Dall’interno, noi non potevamo che manifestare. Gli archivi militari argentini
restano chiusi, ma con la pubblicazione degli archivi di Kissinger, può essere
che anche i governi e le Nazioni Unite manifestino maggior interesse alla
nostra causa.
- In occasione dei 24 anni dalla
guera sucia, Kirchner ha chiesto perdono ai veterani delle Malvinas,
abbandonati a se stessi in una sorta di rimozione che egli definisce
demalvinizzazione. Las Madres de Plaza de Mayo hanno speso sforzi non soltanto
per la propria causa, ma anche per la salvaguardia dei diritti civili più
diversi. In che rapporto si pongono con coloro che, giovani allora,
parteciparono a quella guerra e vennero subito dopo dimenticati e abbandonati?
Nel 1982 noi Madres eravamo
disperate e le madri dei giovani soldati non si interessavano alla nostra
lotta. Abbiamo avuto nel tempo qualche incontro con i veterani, ma loro stessi
sono rimasti molto divisi tra loro. Rimane il rammarico di non esser stati loro
vicini allora, come avremmo potuto; abbiamo un debito, che vogliamo saldare
raggiungendoli con la rete di contatti e di partecipazione che da anni andiamo
creando, per la salvaguardia dei diritti umani.

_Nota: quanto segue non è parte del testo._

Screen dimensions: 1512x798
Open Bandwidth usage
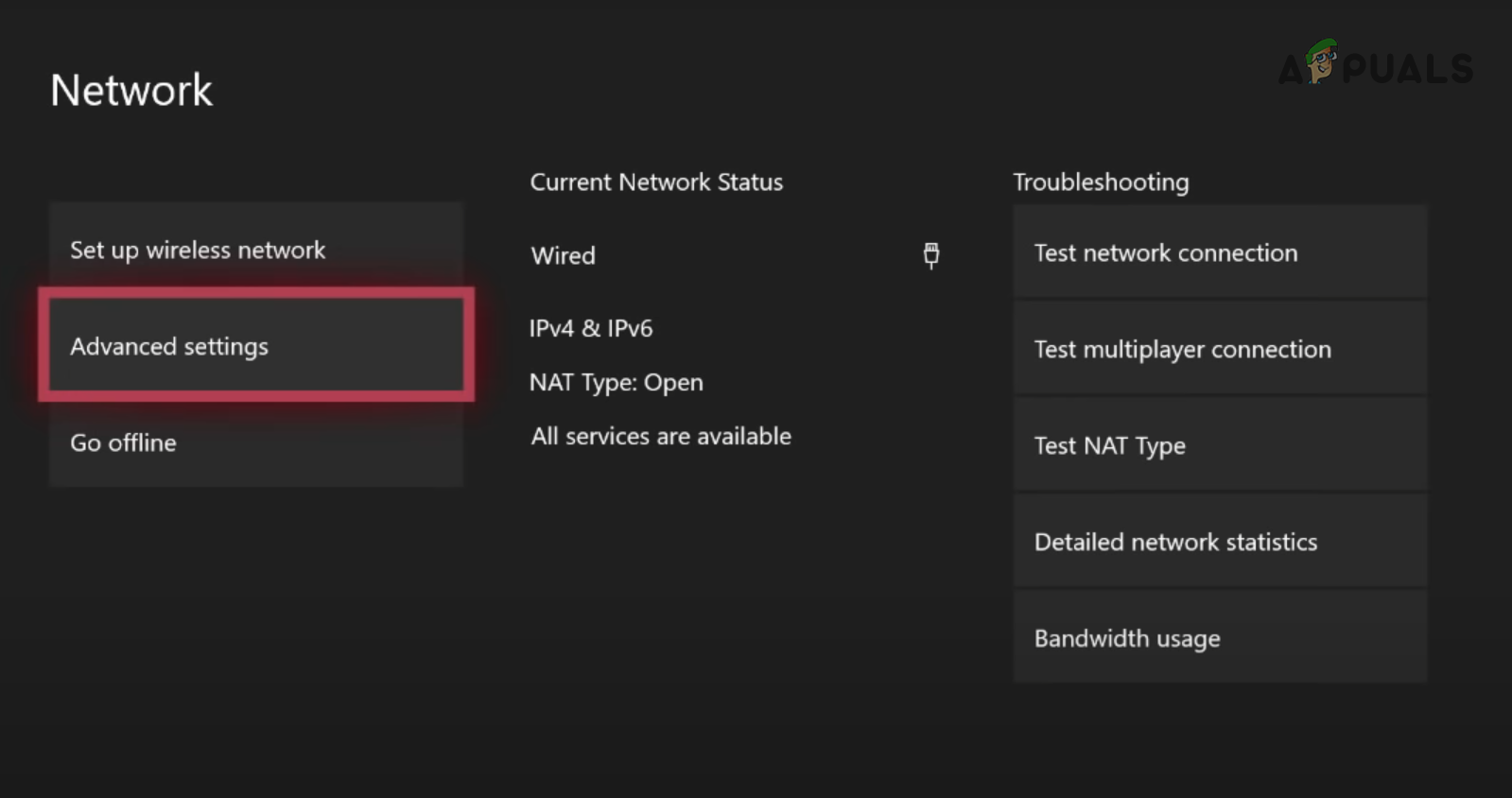coord(1220,638)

- L’arte fu la prima a muoversi
al vostro fianco, quali altri ambiti della società civile vi sono più vicini?
La dittatura ebbe effetti
trasversali, non toccò una fascia sociale soltanto, ma furono interessati tutti
i ceti. Così sono molti i giornalisti e gli avvocati, i docenti e i medici, la
gente comune che sta al nostro fianco, nella lotta. Certo l’ambiente artistico
ci ha dato molto. Dalle prime Silueteadas progettate da Julio Flores, Guillermo
Kexel e Rodolfo Aguerreberry, gli artisti che si sono mossi verso di noi si
sono moltiplicati, come pure le forme d’arte e i mezzi di comunicazione
coinvolti: il cinema, la televisione, la poesia, la musica, il teatro, la
fotografia. Dopo molti anni di lotta la nostra speranza rimangono i giovani,
perché ricordino e trasmettano la memoria di quanto avvenne.